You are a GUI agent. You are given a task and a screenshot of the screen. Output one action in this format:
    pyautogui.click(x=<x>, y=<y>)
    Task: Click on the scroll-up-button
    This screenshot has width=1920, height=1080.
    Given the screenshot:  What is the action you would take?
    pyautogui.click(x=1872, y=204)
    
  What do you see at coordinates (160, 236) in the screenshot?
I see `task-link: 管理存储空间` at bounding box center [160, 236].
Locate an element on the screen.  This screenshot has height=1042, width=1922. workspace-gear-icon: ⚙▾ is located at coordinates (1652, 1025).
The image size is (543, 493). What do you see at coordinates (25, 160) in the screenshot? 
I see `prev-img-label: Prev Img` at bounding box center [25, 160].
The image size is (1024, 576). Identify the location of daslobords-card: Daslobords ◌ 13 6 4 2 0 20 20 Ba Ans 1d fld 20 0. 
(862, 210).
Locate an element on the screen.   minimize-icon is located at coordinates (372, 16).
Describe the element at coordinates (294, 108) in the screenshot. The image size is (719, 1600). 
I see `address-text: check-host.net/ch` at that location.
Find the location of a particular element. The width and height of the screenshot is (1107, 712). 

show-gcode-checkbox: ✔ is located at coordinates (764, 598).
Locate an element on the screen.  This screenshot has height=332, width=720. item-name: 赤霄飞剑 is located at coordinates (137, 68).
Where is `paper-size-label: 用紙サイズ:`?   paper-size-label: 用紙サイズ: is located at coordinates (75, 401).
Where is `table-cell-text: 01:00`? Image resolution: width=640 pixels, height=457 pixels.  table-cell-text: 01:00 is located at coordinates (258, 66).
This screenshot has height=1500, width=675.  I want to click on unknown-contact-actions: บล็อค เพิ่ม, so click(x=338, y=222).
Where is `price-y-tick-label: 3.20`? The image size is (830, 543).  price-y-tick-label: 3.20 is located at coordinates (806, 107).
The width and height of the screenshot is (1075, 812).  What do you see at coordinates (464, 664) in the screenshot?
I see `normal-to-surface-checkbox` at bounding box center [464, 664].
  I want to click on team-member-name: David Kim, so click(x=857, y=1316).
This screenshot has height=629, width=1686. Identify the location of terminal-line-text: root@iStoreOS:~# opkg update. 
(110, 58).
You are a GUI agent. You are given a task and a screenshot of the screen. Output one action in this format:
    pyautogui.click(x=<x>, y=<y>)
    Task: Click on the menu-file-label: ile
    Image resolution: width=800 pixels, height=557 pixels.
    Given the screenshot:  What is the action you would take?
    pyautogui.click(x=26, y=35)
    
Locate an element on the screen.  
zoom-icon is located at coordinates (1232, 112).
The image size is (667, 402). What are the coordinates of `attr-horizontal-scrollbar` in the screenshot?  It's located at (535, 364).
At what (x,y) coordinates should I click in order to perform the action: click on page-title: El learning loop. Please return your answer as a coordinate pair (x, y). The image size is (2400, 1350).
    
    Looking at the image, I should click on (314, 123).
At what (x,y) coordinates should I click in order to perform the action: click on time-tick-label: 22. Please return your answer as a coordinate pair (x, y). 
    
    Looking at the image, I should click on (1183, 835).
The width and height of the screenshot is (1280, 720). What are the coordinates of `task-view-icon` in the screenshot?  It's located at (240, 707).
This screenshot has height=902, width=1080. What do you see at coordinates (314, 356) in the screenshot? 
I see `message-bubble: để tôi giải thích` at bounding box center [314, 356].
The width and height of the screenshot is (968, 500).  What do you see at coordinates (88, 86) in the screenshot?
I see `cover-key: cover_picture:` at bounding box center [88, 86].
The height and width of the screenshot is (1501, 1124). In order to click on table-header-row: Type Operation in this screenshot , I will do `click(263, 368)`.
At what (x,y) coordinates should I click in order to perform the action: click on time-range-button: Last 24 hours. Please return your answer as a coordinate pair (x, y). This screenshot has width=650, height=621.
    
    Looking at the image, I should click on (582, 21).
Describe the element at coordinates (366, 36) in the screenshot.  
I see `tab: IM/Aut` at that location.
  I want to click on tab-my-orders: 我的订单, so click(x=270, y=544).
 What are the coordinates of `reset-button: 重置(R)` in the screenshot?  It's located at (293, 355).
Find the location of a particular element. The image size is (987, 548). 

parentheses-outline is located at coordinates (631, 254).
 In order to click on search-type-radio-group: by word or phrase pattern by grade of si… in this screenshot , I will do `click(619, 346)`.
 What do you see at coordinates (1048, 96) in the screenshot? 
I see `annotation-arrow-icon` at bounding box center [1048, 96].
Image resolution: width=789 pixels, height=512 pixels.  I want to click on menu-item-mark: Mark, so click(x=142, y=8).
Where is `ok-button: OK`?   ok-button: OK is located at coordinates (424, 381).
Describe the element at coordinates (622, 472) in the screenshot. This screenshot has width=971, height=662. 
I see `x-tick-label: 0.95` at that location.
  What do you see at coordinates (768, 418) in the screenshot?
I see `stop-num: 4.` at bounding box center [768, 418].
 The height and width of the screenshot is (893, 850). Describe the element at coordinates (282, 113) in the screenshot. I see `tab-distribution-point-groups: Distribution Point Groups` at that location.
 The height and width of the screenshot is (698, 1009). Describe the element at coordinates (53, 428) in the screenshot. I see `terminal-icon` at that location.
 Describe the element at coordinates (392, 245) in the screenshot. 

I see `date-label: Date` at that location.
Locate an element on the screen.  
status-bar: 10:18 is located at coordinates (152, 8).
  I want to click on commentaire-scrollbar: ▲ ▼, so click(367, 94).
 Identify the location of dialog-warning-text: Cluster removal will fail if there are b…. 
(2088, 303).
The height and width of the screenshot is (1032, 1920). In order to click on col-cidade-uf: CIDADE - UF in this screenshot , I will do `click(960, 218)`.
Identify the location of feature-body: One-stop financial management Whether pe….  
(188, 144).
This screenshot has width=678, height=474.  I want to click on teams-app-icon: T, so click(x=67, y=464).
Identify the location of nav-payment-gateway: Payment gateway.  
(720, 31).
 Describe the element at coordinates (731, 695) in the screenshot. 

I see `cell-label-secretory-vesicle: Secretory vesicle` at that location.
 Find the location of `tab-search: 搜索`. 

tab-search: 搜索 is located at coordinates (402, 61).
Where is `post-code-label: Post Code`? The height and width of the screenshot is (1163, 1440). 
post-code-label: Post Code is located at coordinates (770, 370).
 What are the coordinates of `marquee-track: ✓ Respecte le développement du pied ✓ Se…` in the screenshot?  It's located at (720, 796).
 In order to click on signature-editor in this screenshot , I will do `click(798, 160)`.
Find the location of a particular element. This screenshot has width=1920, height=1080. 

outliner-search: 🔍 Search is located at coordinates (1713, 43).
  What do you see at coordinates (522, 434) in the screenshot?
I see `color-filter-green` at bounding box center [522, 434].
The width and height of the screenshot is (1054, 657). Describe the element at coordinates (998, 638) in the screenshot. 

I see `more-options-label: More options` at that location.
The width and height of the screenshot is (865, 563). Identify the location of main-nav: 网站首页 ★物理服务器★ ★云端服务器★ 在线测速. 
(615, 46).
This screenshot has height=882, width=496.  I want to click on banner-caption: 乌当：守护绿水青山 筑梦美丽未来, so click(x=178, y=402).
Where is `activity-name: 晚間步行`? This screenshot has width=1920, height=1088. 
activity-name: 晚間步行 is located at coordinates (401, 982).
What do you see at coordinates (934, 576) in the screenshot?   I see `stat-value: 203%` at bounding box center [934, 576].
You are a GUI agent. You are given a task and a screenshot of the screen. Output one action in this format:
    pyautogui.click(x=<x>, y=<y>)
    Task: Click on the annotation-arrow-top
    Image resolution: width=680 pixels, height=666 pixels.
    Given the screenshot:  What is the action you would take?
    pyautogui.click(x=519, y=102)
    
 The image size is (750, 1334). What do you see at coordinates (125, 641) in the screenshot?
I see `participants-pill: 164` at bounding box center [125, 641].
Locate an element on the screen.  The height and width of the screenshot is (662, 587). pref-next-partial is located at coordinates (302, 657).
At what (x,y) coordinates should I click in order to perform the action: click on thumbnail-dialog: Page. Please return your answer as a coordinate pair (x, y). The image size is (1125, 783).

+ + +

*EXERCISE DIRECTIONS:* Reproduce the stretch of the items from their very beginning through the line that contains "center [160, 236].", keeping every character the same.

*ANSWER BELOW:*
You are a GUI agent. You are given a task and a screenshot of the screen. Output one action in this format:
    pyautogui.click(x=<x>, y=<y>)
    Task: Click on the scroll-up-button
    This screenshot has width=1920, height=1080.
    Given the screenshot:  What is the action you would take?
    pyautogui.click(x=1872, y=204)
    
  What do you see at coordinates (160, 236) in the screenshot?
I see `task-link: 管理存储空间` at bounding box center [160, 236].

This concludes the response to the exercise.